Website development
The development of the Codex Sinaiticus website was funded by the
The Codex Sinaiticus Project's Website Working Party set out the preliminary framework in 2006 and commissioned a Technical Sub-group with drafting the technical specifications for the website.
The Technical Sub-group consisted of
- Zeki Mustafa Dogan
- Technical Co-ordinator of the Codex Sinaiticus Project
- Adrian Arthur
- Head of Web Services at the British Library
- Claire Breay
- Manager of the Codex Sinaiticus Project
- Juan Garcés
- Curator of the Codex Sinaiticus Project
- Tim Hadlow
- Technical Infrastructure Analyst at the British Library
- Peter Robinson
- Director of the Institute for Textual Scholarship and Electronic Editing
- Alfred Scharsky
- Head of the Data Processing Service Centre at Leipzig University Library
The technical specifications for the website took a series of criteria into consideration, including:
- The website had to bring together datasets (digital images of the leaves of Codex Sinaiticus, XML files for the transcription, Excel spreadsheets for the physical description, XML files for translations, etc.), which had been created at different venues, by different people and according to a variety of standards, and integrate them into one unified user interface.

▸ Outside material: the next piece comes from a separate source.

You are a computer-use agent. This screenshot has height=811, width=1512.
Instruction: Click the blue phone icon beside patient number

- In the long-term, the website will be hosted and maintained by the British Library. The website therefore needed to conform to technologies and standards supported by the Library's IT infrastructure.

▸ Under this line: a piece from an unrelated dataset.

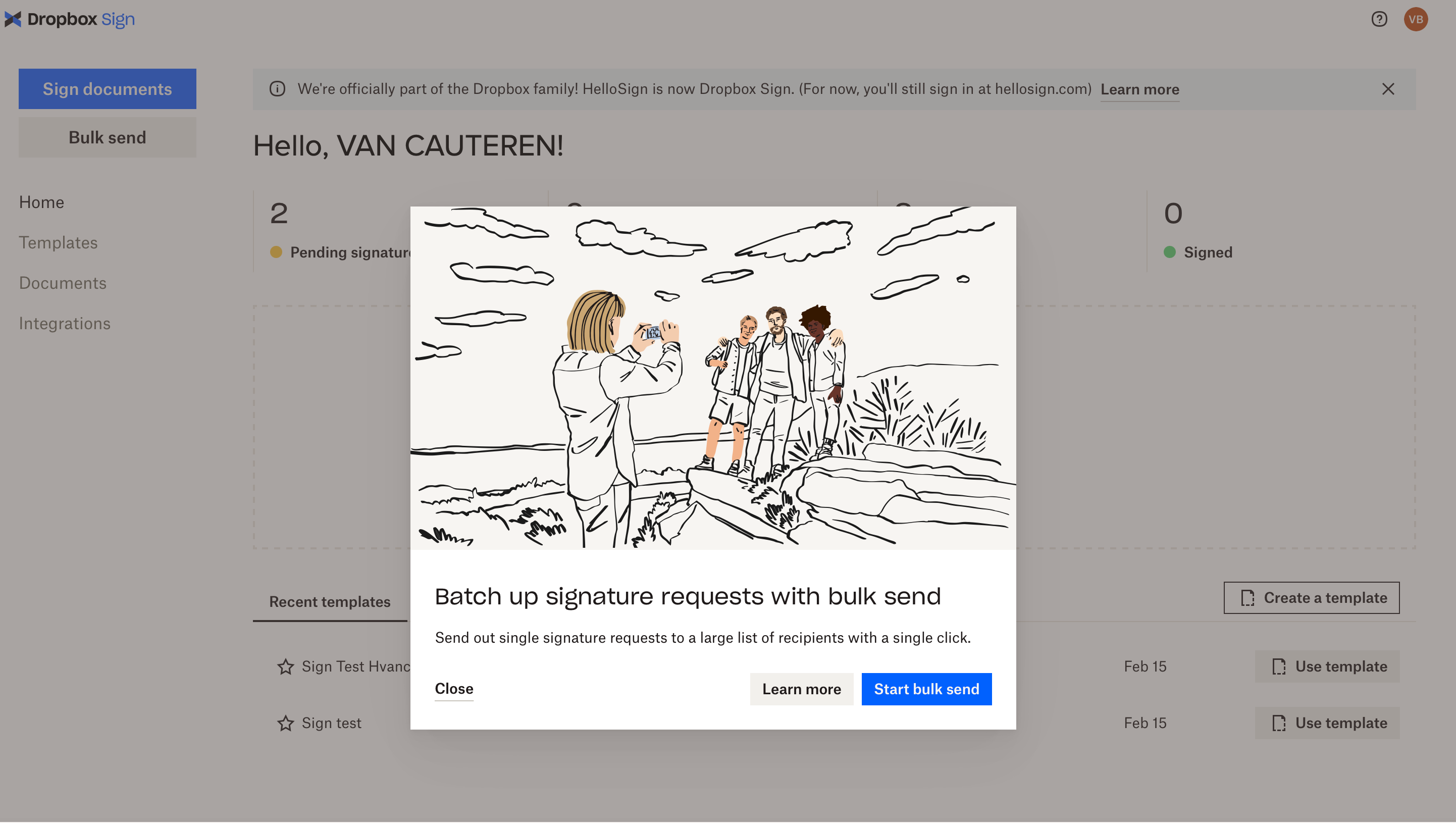
Task: Click the Learn more HelloSign announcement link
Action: (1139, 89)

- In order to facilitate accessibility and long-term maintenance, it was decided not to use any technology that involved a plug-into, but to create a site built on web standards such as HTML, CSS, Javascript and AJAX.
- The website had to link image and text representations of the pages of Codex Sinaiticus in a way never before implemented in an online edition of a manuscript.
In June 2007, Leipzig University Library put the development of the website out to tender, based on the guidelines set out in the technical specification. The tender was awarded to ACS Solutions, a firm specialising in IT services and based in Leipzig, who collaborated with the Berlin communication agency 3-point concepts. The development of the website was co-ordinated by Zeki Mustafa Dogan at Leipzig University Library and was supported by Leipzig University's IT Department, who also hosted the site.